Source data
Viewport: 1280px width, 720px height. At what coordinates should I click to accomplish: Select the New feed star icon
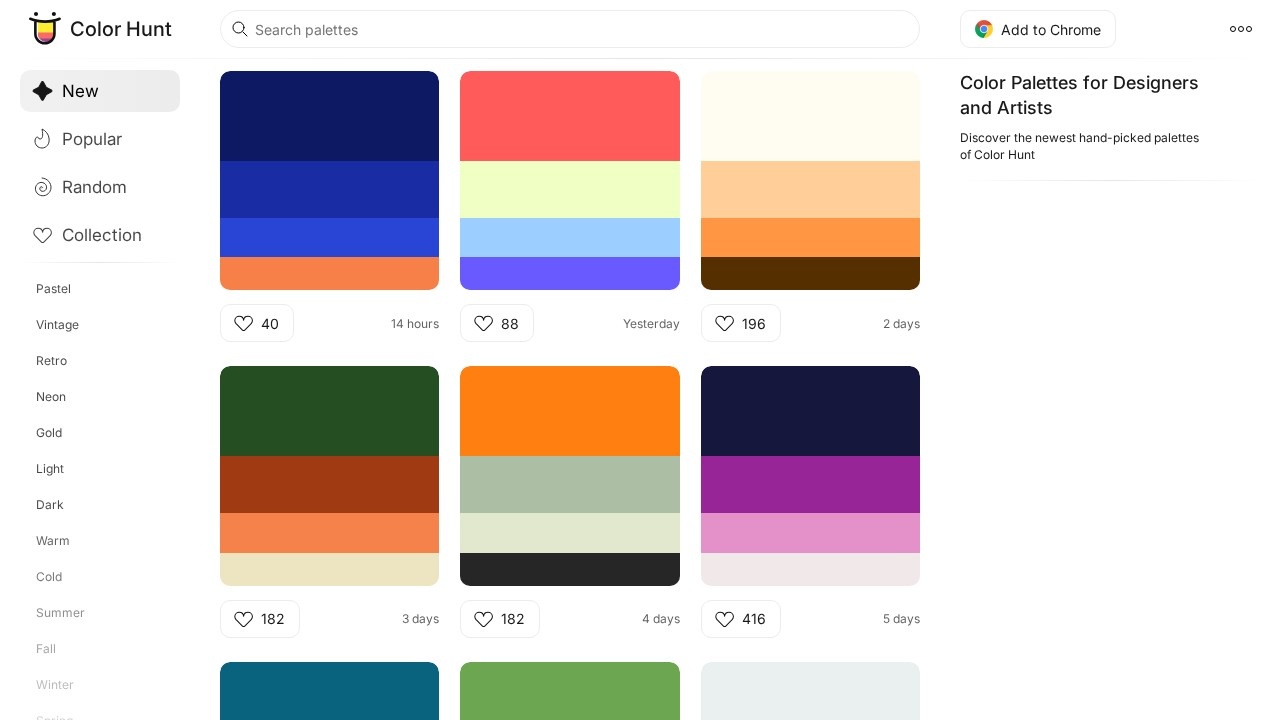pyautogui.click(x=42, y=91)
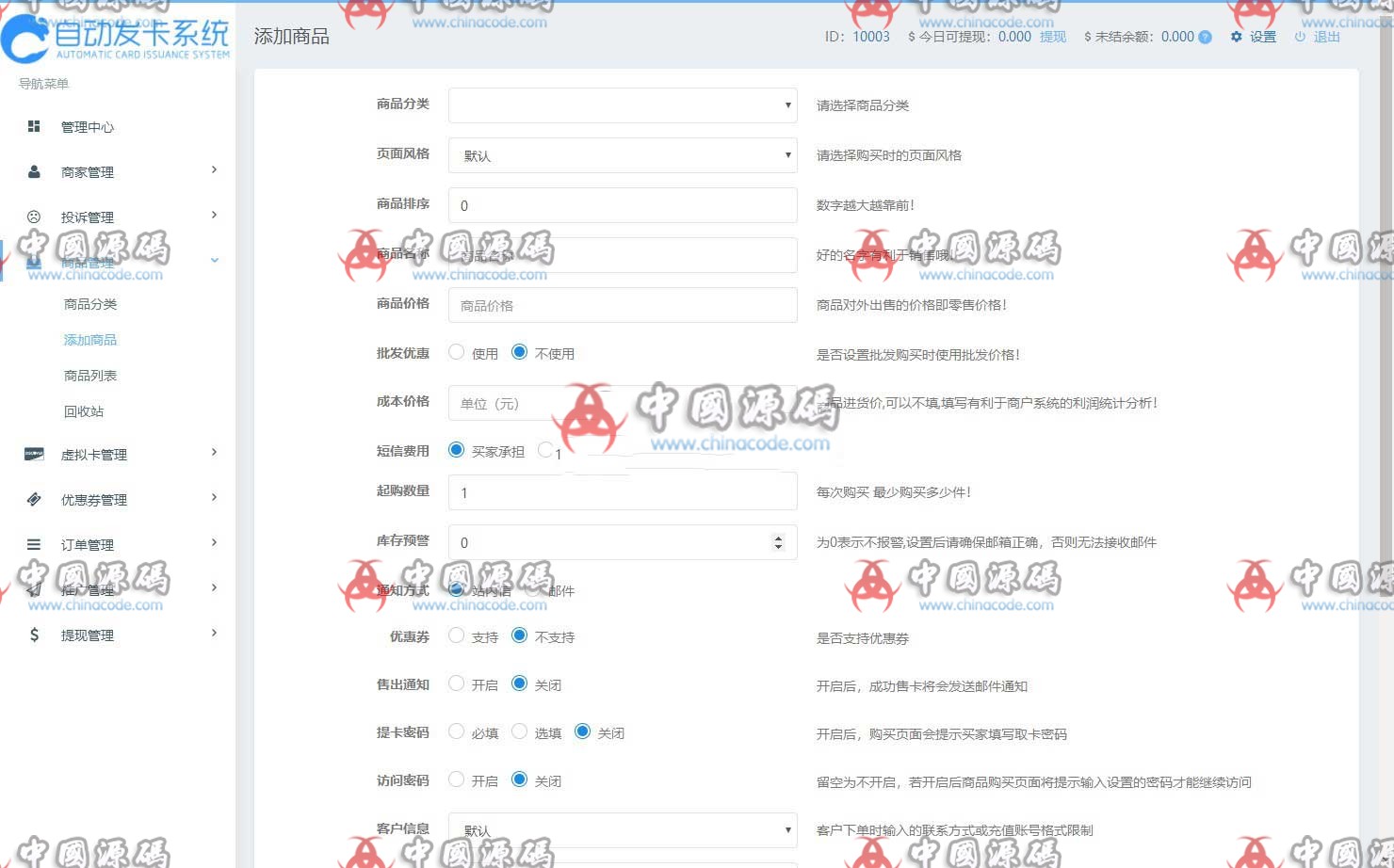Select the 商家管理 person icon
The image size is (1394, 868).
(34, 171)
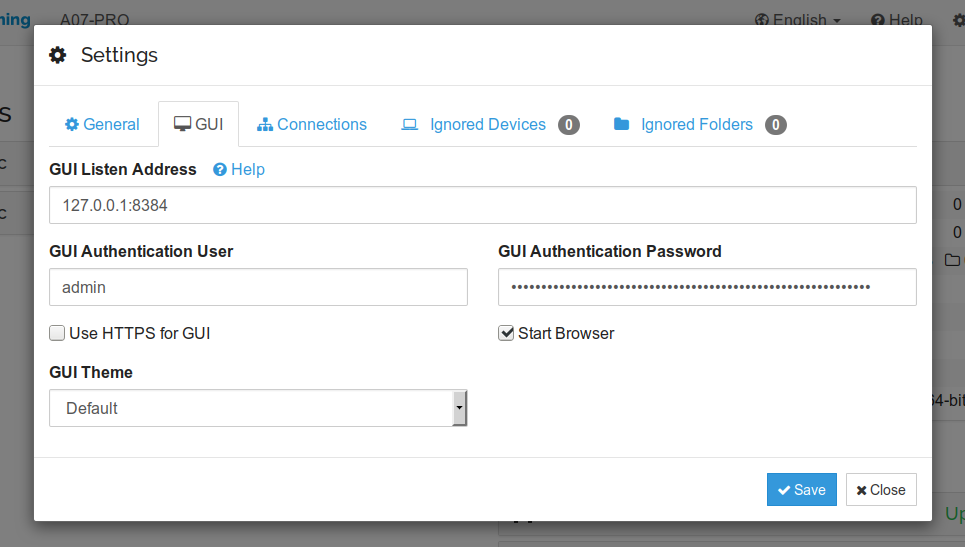Open the Ignored Devices tab
The height and width of the screenshot is (547, 965).
coord(488,125)
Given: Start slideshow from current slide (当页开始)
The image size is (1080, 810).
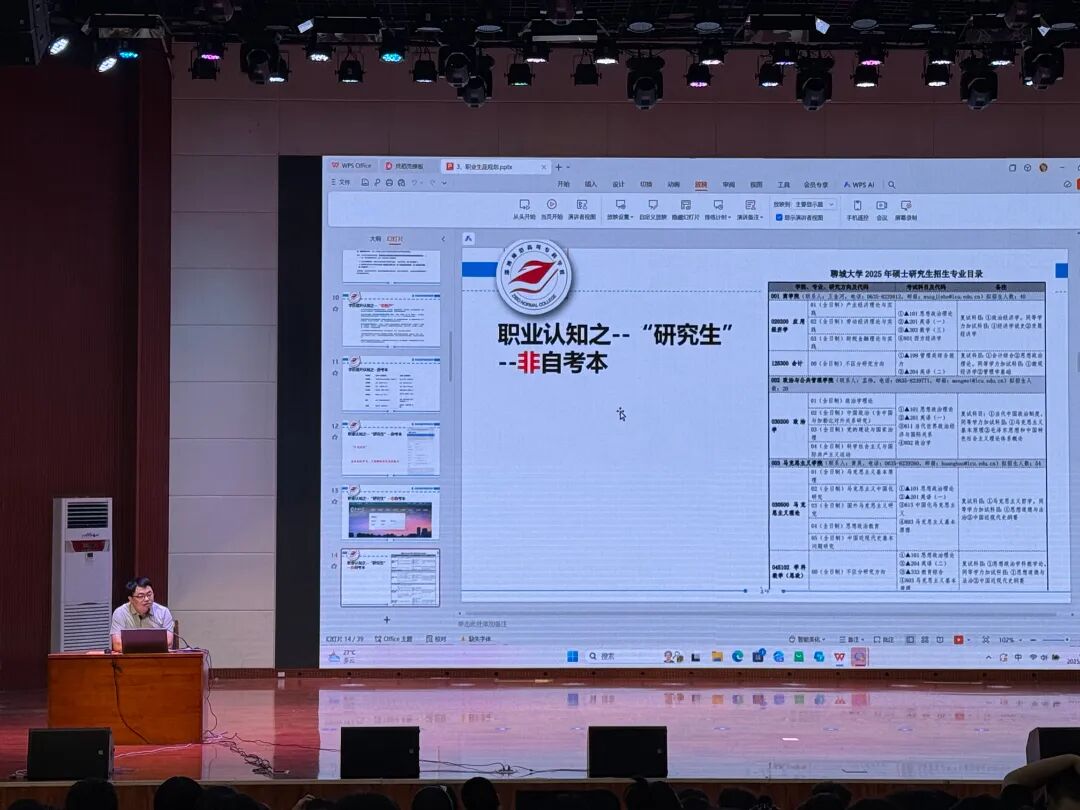Looking at the screenshot, I should point(551,205).
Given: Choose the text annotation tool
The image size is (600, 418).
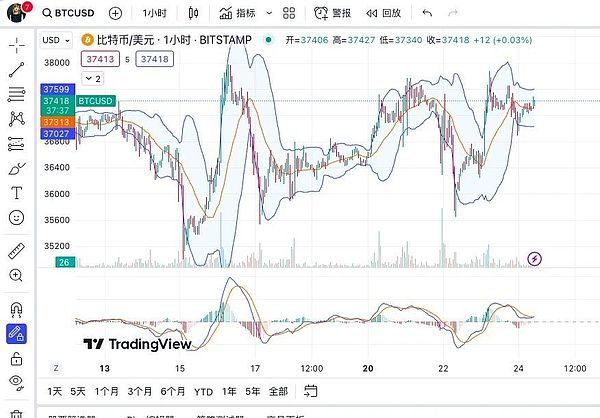Looking at the screenshot, I should click(16, 192).
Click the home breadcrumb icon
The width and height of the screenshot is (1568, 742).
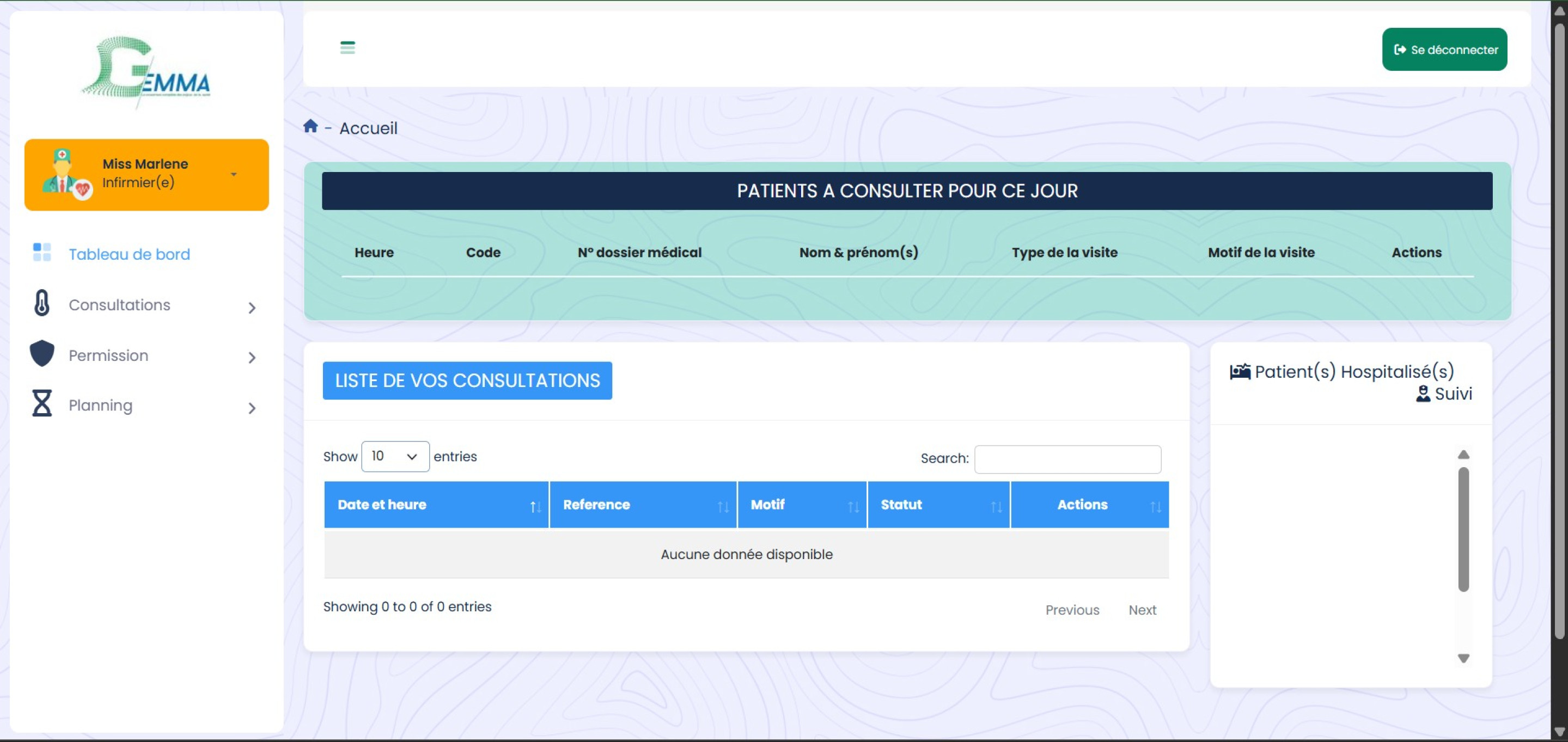click(310, 126)
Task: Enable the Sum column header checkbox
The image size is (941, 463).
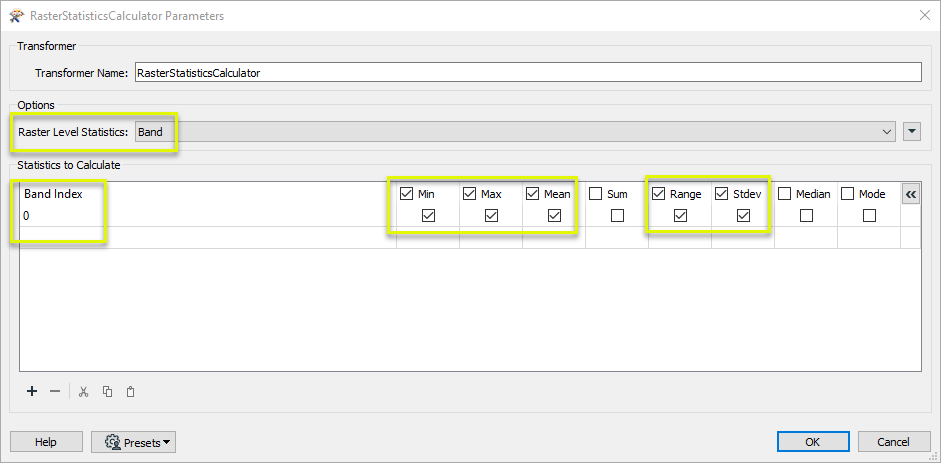Action: pos(595,194)
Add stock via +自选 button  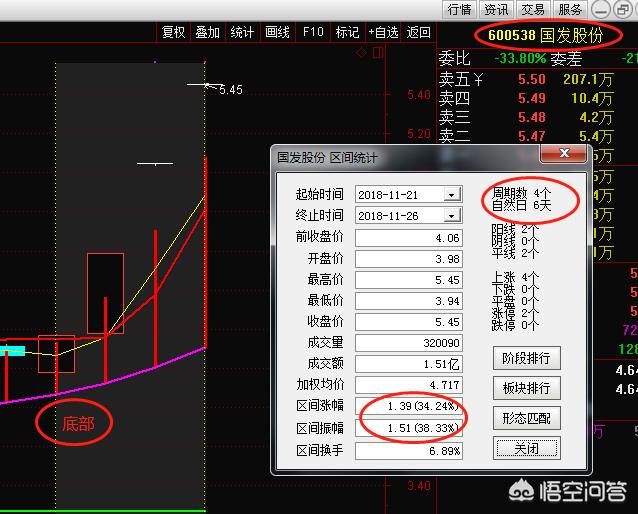[x=384, y=32]
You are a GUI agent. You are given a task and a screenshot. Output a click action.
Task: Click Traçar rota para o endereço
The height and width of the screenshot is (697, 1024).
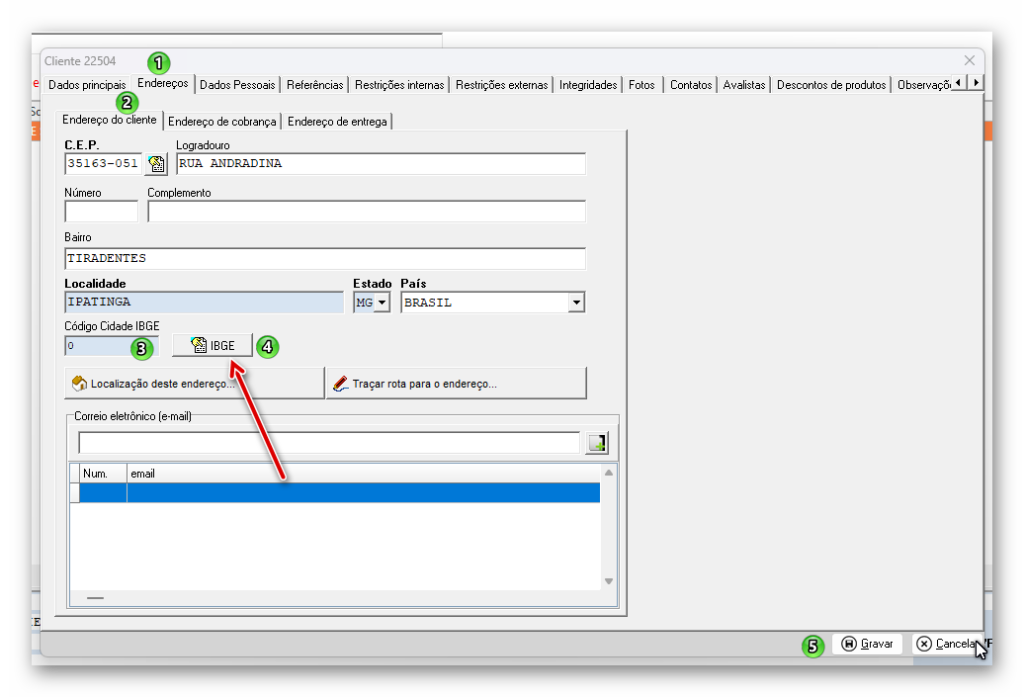[x=456, y=383]
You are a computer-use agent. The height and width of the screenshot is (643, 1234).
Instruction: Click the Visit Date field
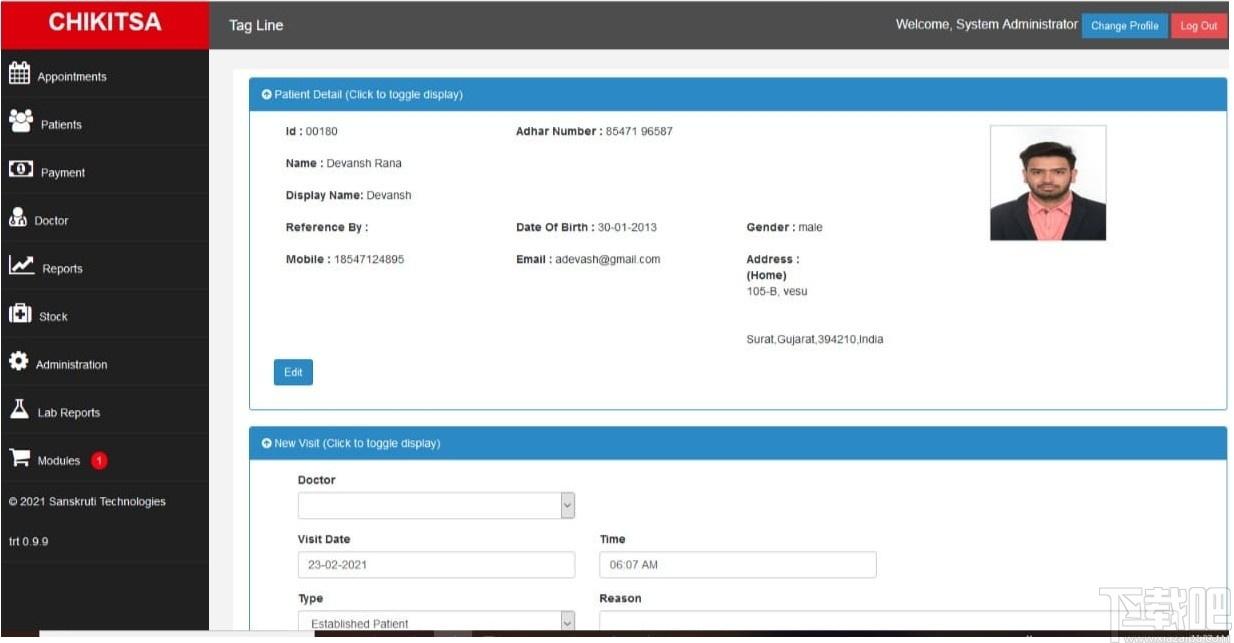coord(436,564)
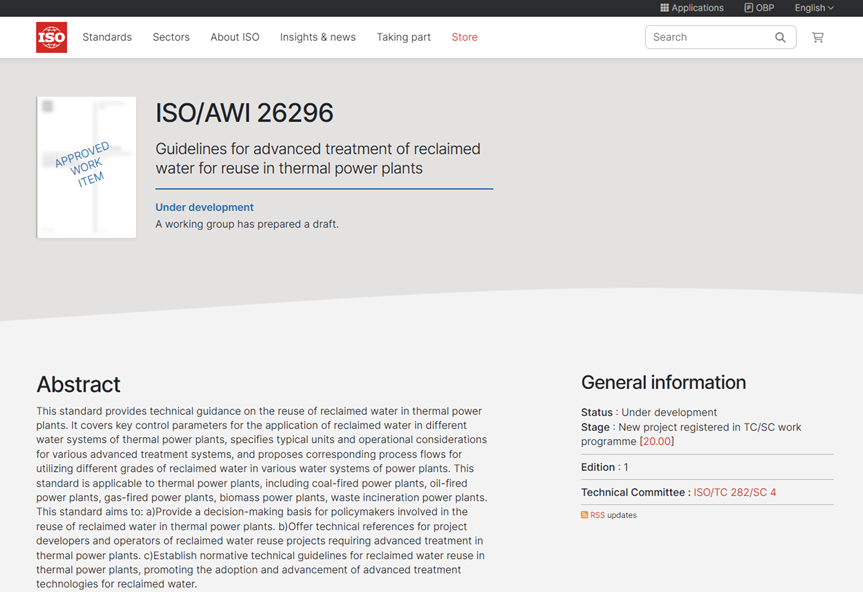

• Problem to work on:
Reproduce the source data above word for word, from the very beginning down through the line containing "Looking at the screenshot, I should point(551,205).", with both ends included. Leave the pictures out of your answer.

• Written solution:
Viewport: 1280px width, 720px height. At what coordinates should I click to accomplish: Select the New feed star icon
pyautogui.click(x=42, y=91)
Select the 商家管理 person icon
The image size is (1394, 868).
(34, 171)
Open the Ignored Devices tab
The height and width of the screenshot is (547, 965).
coord(488,125)
Given: Start slideshow from current slide (当页开始)
The image size is (1080, 810).
Looking at the screenshot, I should point(551,205).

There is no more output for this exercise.